The better-than-expected earnings drove the Sea-Doo and Ski-Doo maker to near-record second-quarter retail sales, the company said, its performance eclipsed only by summer 2020 when outdoor goods saw a boost due to the COVID-19 pandemic.

“This year we are getting a huge benefit from a better supply chain,” said chief financial officer Sebastien Martel on a call with analysts Thursday.

The results came after BRP introduced a slew of new and updated recreation vehicles as it guns for bigger market share, particularly for premium power-sport products, the company’s fastest growing area.

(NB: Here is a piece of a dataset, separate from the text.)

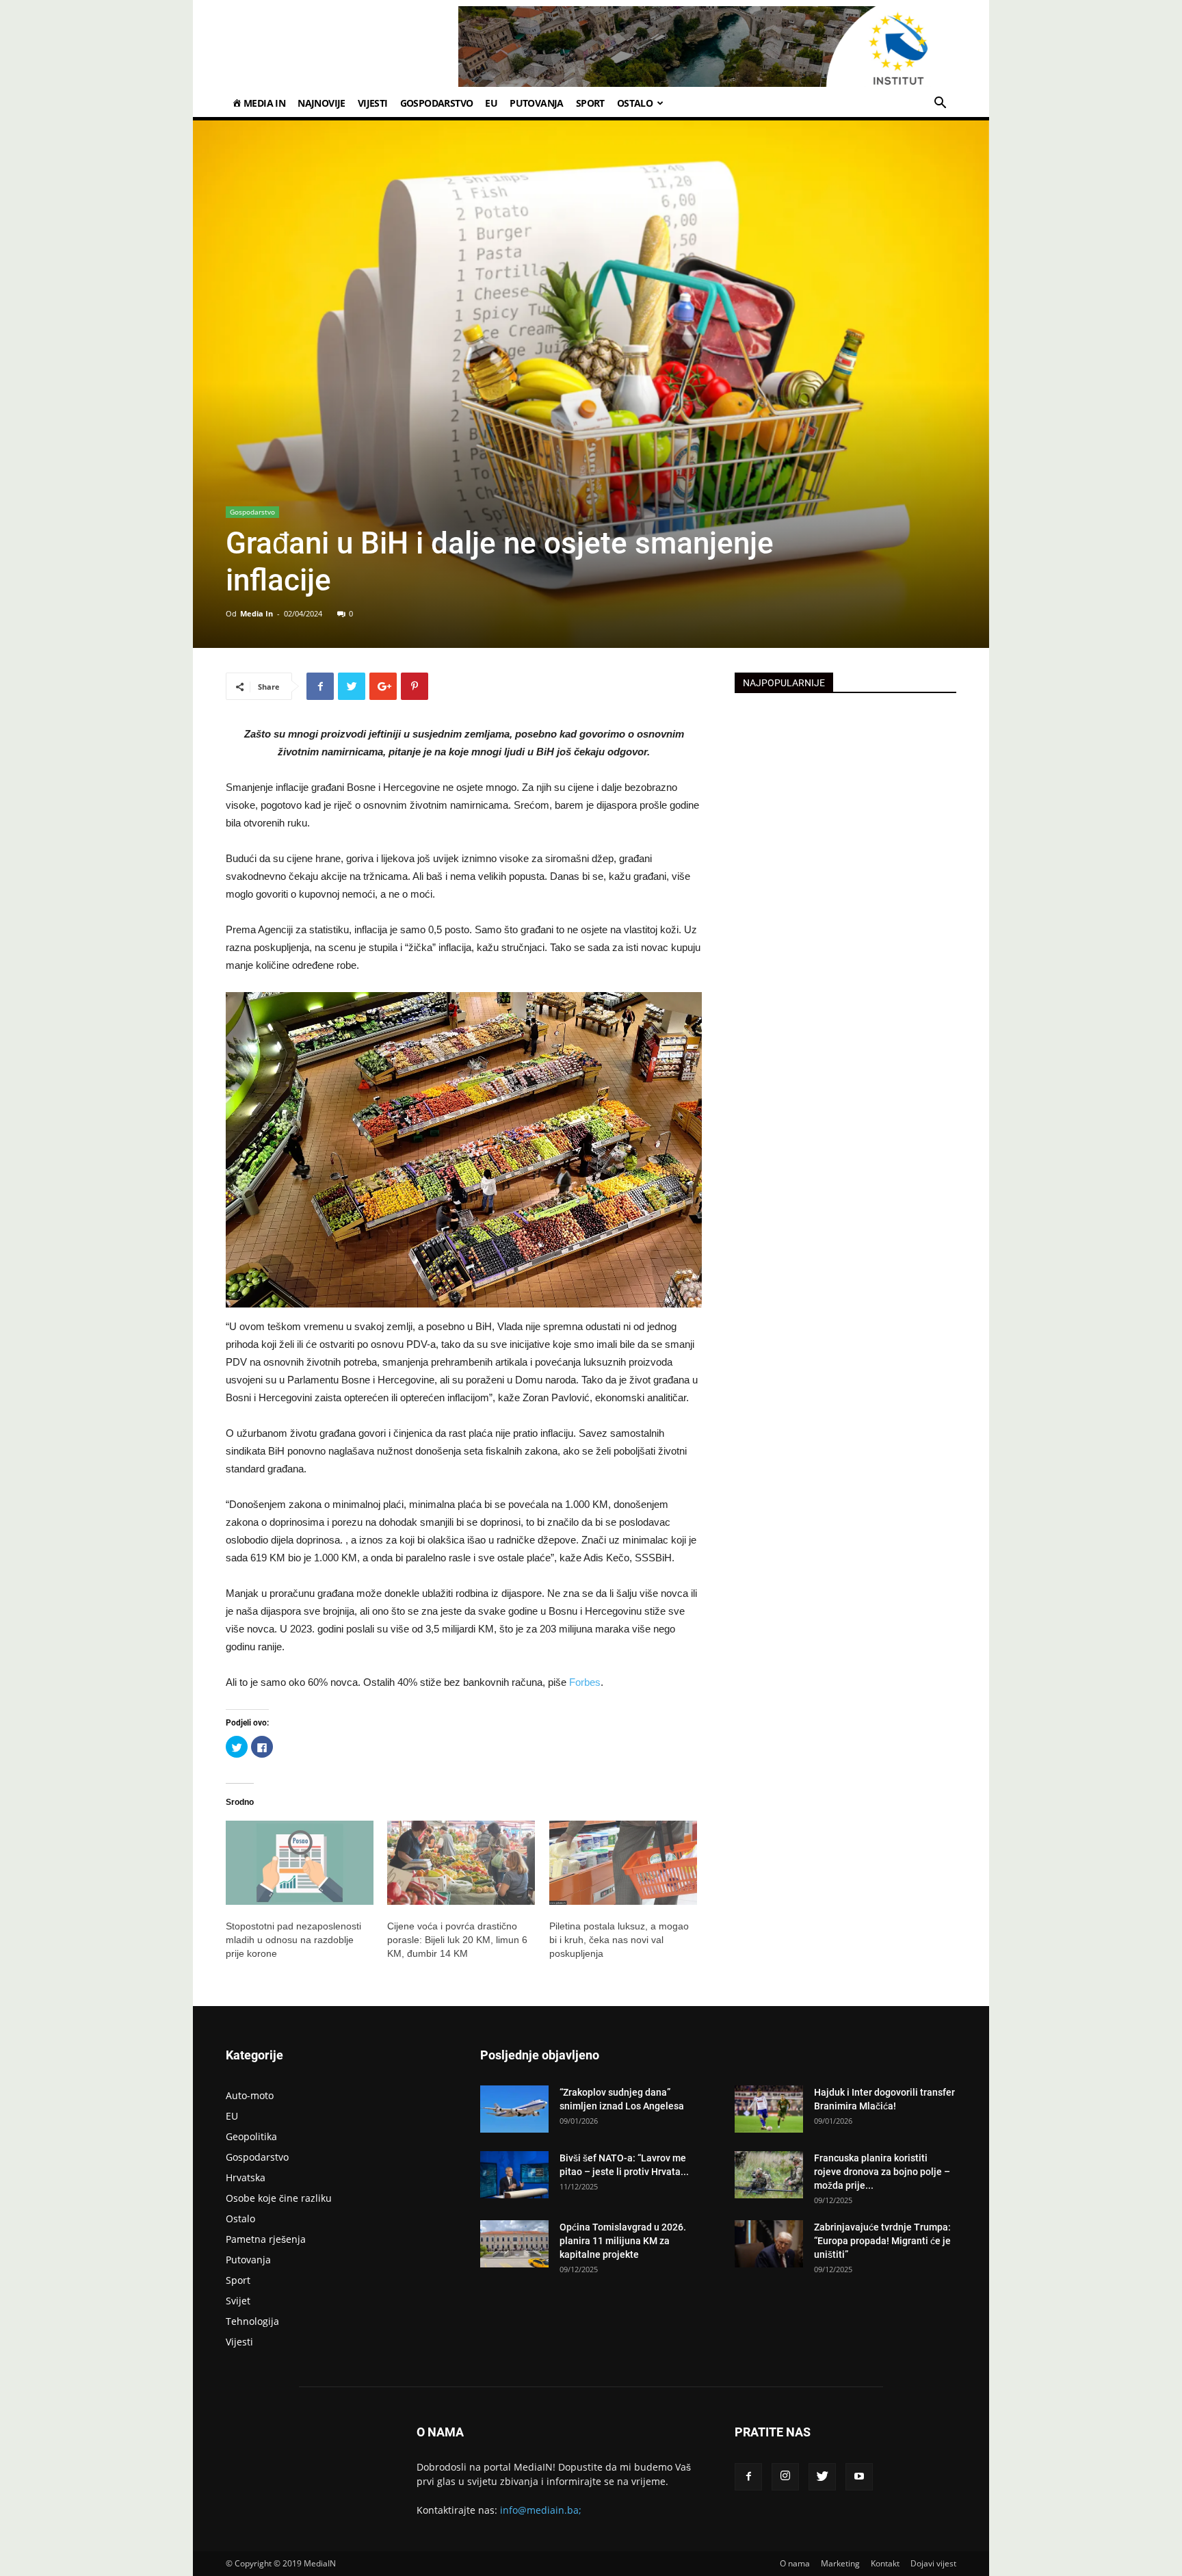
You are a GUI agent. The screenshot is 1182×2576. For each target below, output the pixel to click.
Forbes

The novelties range from an Apple touch screen on its three-wheeled Can-Am Spyder motorcycle to its most expensive off-road vehicle yet, a new side-by-side that costs between $44,000 and $54,800, depending on the options.

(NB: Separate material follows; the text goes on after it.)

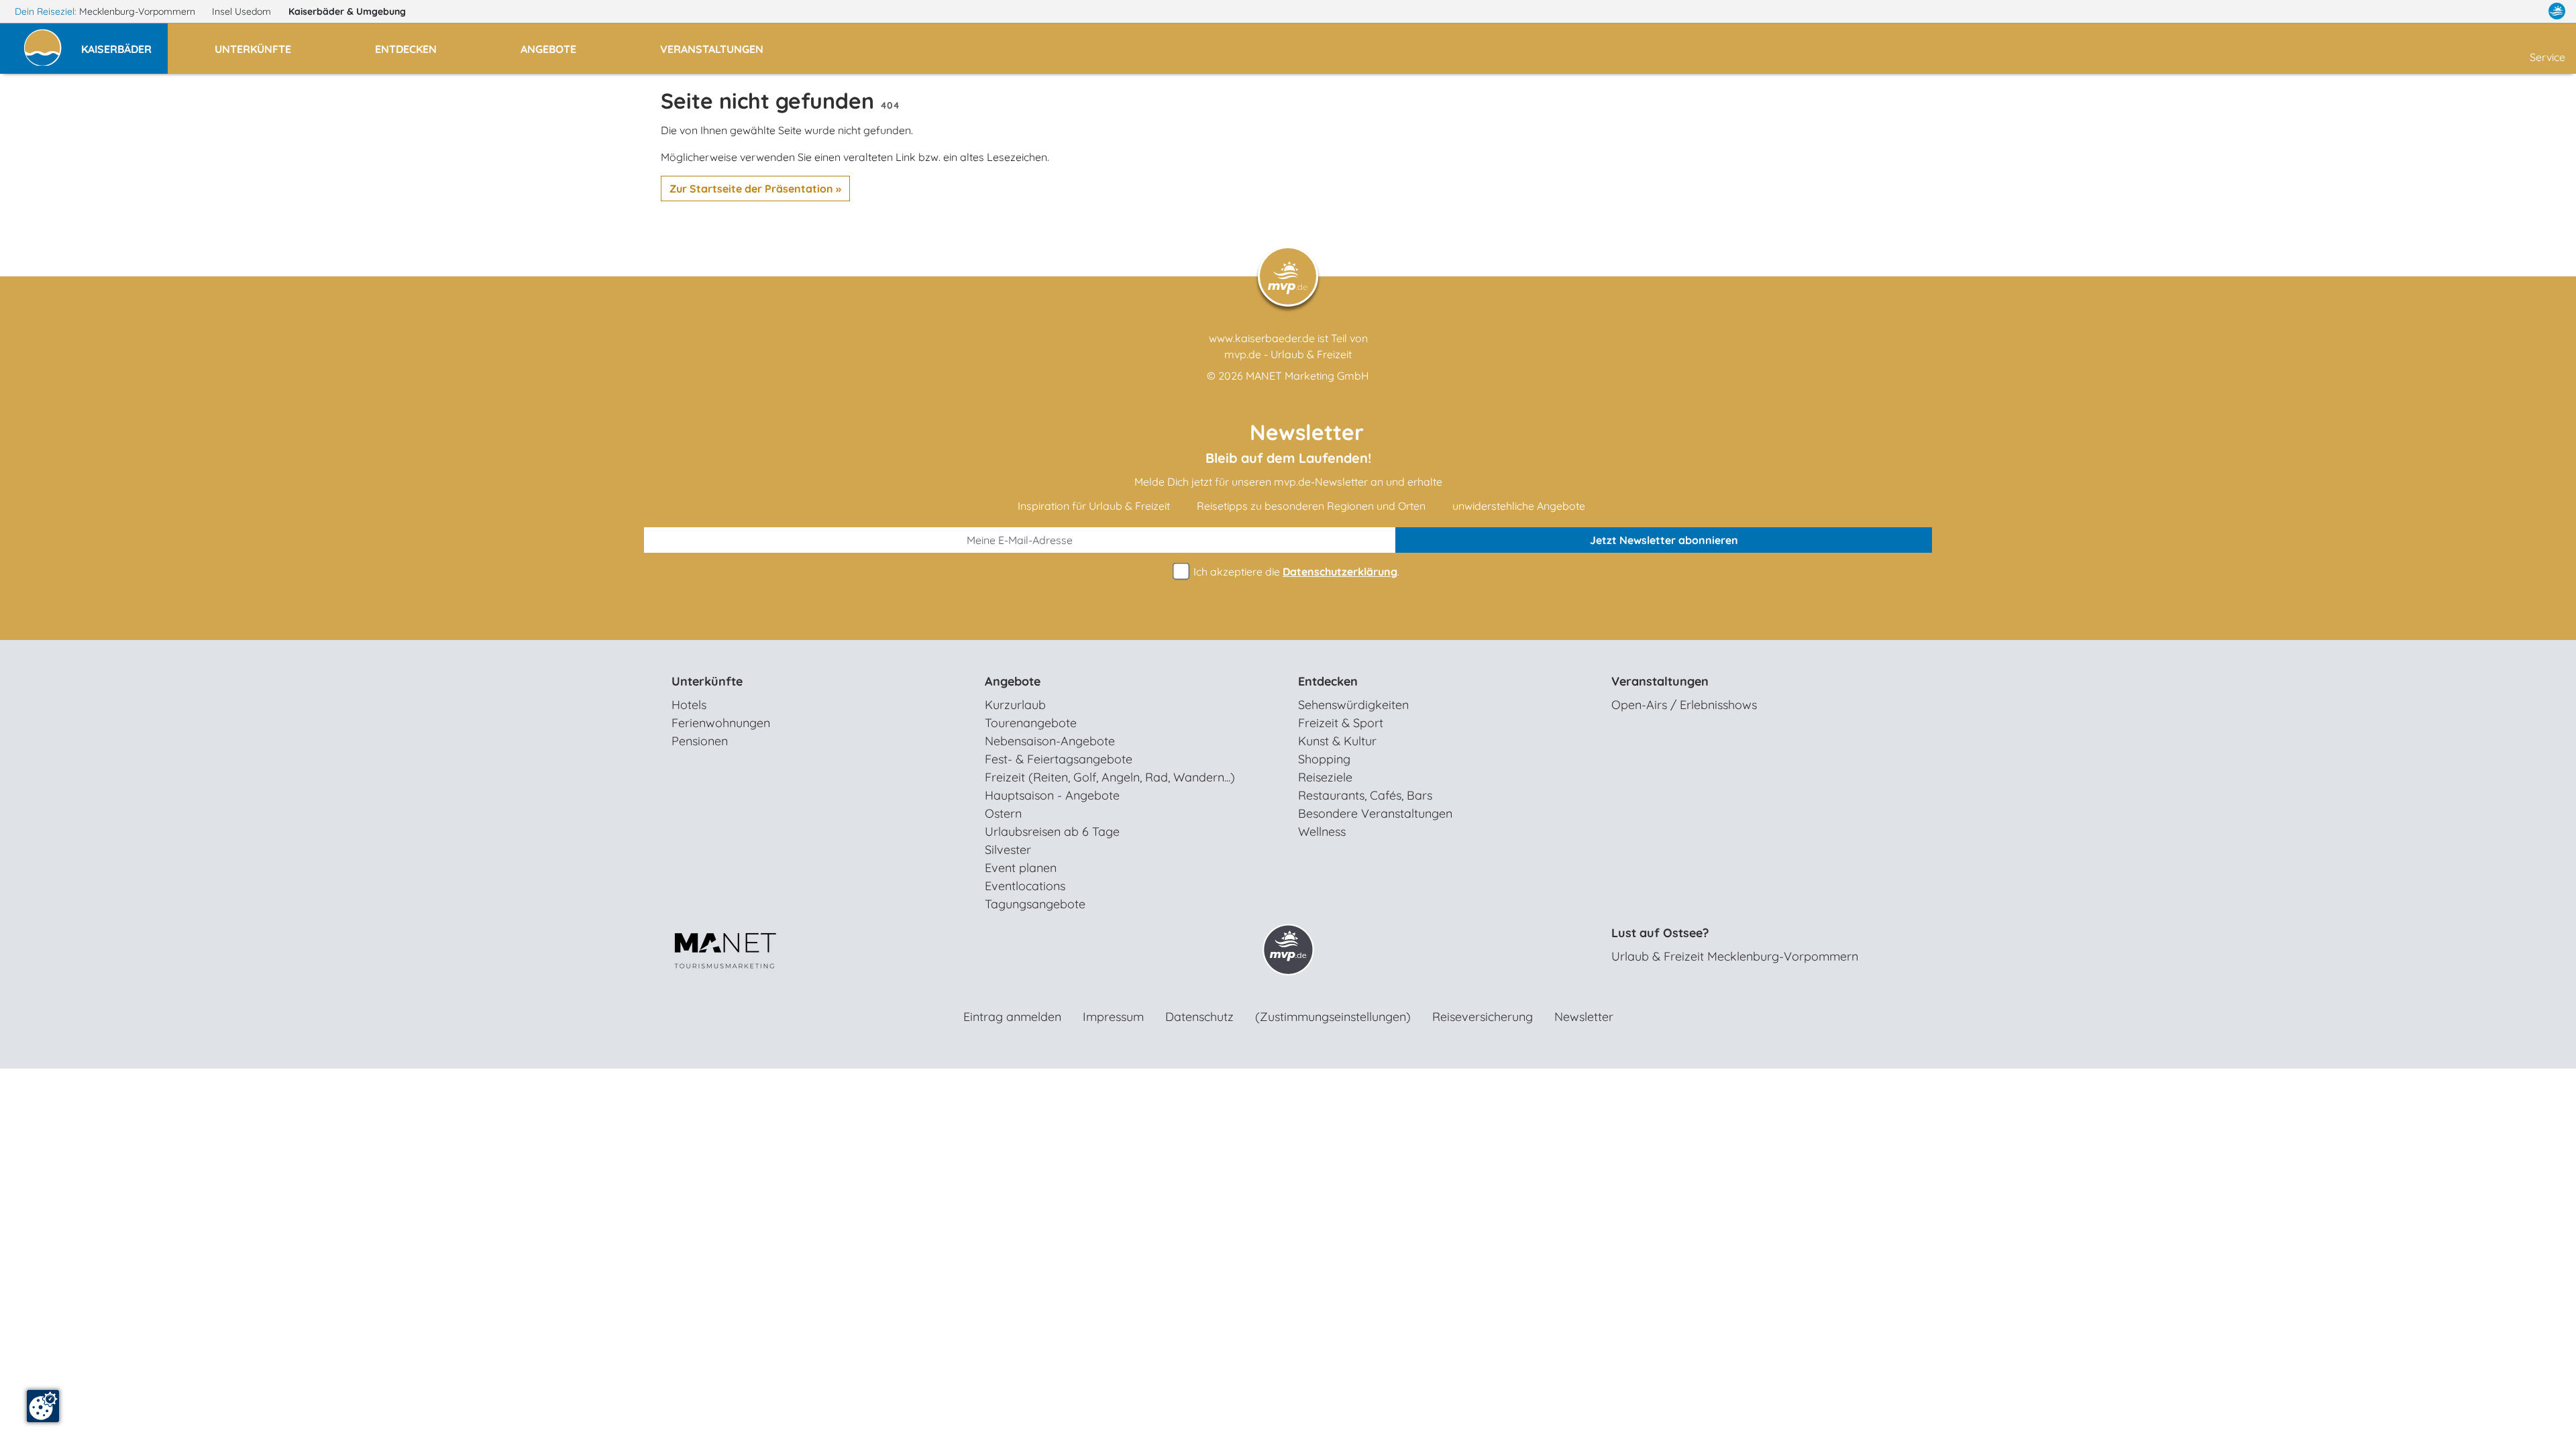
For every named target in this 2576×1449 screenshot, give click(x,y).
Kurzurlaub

CEO Jose Boisjoli said the average household income of the company’s customer base in North America sits at $165,000 – 40 per cent higher than four years ago – shaping BRP’s marketing strategy.

Lower marine sales weighted on profit margins, due largely to since-resolved supply chain issues with its new Manitou pontoon boat. The problem was one of several that led BRP to lower its forecast for the segment, which does not include personal watercraft such as Sea-Doos, to revenue growth of between five and 10 per cent from the previous prediction of 35 to 40 per cent.

“When you have a combination of interest rates going up in a summer where weather is so-so, some customers preferred to delay their purchase,” said CEO Jose Boisjoli, referring to heavy rainfall in parts of North America over the past three months. Many boat buyers finance the purchase with 15-to-20-year payment plans, making interest a key concern, he noted.

Nonetheless, the Valcourt, Que.-based company inched up its profit forecast for the year, predicting normalized earnings per share of between $12.35 and $12.85, up from $12.35 to $12.75.

It projected slightly lower revenue growth of between seven and 10 per cent compared with an earlier guidance of nine to 12 per cent.

On Thursday, BRP reported net income of $338.7-million for the three months ended July 31, up from $237.7-million a year earlier.

Revenue for the quarter rose 14 per cent to $2.78-billion from $2.44-billion last year.

On an adjusted basis, earnings rose to $3.21 per share in BRP’s most recent quarter from $2.94 per share the year before. The result topped expectations of about $$2.98, according to several analyst notes.